- Church: Roman Catholic
- Province: Moravian
- Metropolis: Olomouc
- Diocese: Brno
- Installed: 1999

Personal details
- Born: 14 November 1935 (age 90) Dolní Bojanovice, Czechoslovakia (Present day Czech Republic)
- Died: 10 August 2021 (aged 85)
- Buried: Dolní Bojanovice
- Motto: Euntes in mundum universum
- Coat of arms: Petr Esterka's coat of arms

= Petr Esterka =

Czech Catholic priest (1935–2021)

Petr Esterka (November 14, 1935 – August 10, 2021) was a Czech-American Roman Catholic prelate. He served as the auxiliary bishop of the Roman Catholic Diocese of Brno from 1999 to 2013, the Bishop for Czech Catholics in Diaspora in Canada and the United States from 1999 to 2021, and the titular bishop of Cefala from 1999 until his death in 2021.

==Biography==
Esterka was born in Dolní Bojanovice, Czechoslovakia (present-day Czech Republic), on November 14, 1935. In February 1948, Czechoslovakia's new communist government closed the Jesuit school Esterka was attending and arrested his teachers. Esterka and two other men fled Czechoslovakia to Austria on June 15, 1957, where he lived in the Glassenbach refugee camp near Salzburg for three months. He then moved to Rome, where he studied theology and philosophy at the Pontifical Lateran University.

He was ordained a Catholic priest at the Archbasilica of Saint John Lateran on March 9, 1963. He was then sent to a parish in San Antonio, Texas, where he became an assistant pastor for three years. He returned to the Pontifical Lateran University to complete his doctorate in theology. In February 1967, he began teaching theology at the College of St. Catherine, now known as St. Catherine University, in Saint Paul, Minnesota. He earned a full professorship in 1980 and taught at St. Catherine until 1993.

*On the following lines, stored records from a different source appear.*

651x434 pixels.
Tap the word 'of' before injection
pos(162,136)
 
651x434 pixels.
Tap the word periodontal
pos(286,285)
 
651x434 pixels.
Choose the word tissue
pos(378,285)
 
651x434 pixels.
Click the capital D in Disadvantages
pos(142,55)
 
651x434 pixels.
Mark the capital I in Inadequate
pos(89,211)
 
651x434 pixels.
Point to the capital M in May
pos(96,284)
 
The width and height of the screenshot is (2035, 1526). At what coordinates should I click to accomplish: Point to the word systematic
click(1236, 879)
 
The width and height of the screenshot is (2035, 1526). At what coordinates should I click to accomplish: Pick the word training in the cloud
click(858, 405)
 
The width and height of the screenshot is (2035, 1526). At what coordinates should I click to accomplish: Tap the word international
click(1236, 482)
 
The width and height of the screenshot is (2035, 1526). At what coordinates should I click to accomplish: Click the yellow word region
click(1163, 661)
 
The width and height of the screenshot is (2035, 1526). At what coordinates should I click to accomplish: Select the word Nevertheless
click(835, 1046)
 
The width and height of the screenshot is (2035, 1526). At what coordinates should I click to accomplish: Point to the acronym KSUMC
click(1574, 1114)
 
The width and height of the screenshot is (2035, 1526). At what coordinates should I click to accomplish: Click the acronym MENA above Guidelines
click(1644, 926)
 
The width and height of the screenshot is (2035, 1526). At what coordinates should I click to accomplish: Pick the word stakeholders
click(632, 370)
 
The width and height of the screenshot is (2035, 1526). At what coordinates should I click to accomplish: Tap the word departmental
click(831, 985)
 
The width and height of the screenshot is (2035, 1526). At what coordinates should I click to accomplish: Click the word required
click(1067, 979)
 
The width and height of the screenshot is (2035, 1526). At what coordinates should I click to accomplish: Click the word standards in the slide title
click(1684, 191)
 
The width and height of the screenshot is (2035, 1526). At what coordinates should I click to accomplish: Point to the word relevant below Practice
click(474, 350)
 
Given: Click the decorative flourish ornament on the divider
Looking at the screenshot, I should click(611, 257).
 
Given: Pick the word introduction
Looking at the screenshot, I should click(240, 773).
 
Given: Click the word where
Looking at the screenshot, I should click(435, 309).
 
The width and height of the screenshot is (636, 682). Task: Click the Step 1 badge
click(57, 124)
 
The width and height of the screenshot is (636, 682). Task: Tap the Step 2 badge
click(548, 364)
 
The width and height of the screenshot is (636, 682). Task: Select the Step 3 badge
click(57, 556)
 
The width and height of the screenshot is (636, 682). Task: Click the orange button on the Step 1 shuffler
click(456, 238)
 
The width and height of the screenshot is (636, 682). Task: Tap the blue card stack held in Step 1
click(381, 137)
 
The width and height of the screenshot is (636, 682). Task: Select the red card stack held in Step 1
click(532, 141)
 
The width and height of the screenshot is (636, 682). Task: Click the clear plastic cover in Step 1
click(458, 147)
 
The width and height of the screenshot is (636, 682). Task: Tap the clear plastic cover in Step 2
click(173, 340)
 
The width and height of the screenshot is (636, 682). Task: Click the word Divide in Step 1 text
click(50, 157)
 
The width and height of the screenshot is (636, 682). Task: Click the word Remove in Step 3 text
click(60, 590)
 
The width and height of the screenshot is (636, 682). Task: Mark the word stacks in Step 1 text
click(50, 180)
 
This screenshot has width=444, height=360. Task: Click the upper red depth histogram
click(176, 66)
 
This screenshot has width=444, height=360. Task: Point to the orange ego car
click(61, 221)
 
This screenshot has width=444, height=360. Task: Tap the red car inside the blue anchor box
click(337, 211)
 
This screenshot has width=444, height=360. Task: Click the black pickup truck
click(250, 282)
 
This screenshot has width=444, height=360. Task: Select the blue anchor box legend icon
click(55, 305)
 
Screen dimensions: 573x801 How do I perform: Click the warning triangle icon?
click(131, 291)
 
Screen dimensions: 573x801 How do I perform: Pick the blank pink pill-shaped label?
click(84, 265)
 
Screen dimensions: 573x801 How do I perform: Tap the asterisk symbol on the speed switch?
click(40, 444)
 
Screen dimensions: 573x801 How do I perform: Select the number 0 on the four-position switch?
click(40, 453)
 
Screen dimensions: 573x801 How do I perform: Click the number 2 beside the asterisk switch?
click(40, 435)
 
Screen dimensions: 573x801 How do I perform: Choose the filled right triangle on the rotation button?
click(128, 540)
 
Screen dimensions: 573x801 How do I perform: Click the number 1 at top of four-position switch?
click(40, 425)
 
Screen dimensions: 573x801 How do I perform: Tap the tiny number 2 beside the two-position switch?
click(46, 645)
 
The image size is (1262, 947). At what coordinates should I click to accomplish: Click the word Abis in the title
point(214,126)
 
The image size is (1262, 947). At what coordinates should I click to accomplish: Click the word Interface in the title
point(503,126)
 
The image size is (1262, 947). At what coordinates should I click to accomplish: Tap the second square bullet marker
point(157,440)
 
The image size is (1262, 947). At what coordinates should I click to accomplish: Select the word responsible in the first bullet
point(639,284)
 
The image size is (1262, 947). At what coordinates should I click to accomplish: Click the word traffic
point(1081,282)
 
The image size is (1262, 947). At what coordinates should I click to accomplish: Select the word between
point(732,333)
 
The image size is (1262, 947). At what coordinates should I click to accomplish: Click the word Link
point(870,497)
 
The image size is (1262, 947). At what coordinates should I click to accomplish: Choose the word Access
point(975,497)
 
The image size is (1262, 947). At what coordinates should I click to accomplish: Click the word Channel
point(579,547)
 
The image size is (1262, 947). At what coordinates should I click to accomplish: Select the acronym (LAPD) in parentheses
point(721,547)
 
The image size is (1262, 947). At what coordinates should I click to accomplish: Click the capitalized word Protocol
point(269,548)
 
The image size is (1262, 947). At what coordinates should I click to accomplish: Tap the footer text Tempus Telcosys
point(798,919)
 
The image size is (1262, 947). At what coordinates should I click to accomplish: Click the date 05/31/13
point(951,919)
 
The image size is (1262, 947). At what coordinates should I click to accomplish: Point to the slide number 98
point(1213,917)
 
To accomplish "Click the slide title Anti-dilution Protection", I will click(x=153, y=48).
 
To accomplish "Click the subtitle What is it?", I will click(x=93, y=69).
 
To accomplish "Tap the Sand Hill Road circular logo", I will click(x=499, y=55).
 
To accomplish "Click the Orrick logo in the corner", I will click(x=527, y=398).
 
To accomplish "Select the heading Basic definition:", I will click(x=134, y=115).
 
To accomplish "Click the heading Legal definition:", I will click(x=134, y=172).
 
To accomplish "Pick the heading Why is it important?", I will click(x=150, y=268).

Esterka became an American citizen in December 1968. He joined the United States Air Force Reserves as a military chaplain in 1974, where he was based at the 934th Tactical Airlift Group in Minneapolis. He retired from the Air Force Reserves in 1995 with the rank of lieutenant colonel.

He began work with the Czech immigrants to Canada and the United States beginning in 1978. In 1984, Esterka founded the North American Pastoral Center for Czech Catholics in Anaheim, California, with support from John Louis Morkovsky, the then-Bishop of the Roman Catholic Archdiocese of Galveston–Houston.

He moved to the Velehrad California Czech Center in Placentia, California, from which he held Czech Language masses in the Los Angeles, San Diego and San Francisco metro areas.

In 1999, he was appointed auxiliary bishop of the Roman Catholic Diocese of Brno by Pope John Paul II, with the instructions that his main mission remain with Czech Catholics in the United States, Canada and Australia. Therefore, Esterka remained in California. He was official ordained auxiliary bishop of Brno at the Cathedral of St. Peter and Paul, Brno, on September 11, 1999.

Czech Foreign Minister Karel Schwarzenberg awarded Esterka the Gratias Agit Award in 2013 for contributions to the Czech Republic abroad.

Bishop Petr Esterka died in the U.S. state of California on August 10, 2021, at the age of 85. His American funeral mass was celebrated by Bishop Kevin Vann at the Christ Cathedral in Garden Grove, California, on August 20, 2021. His remains were flown back to the Czech Republic, where a funeral masses was also held in Brno with burial in Dolní Bojanovice.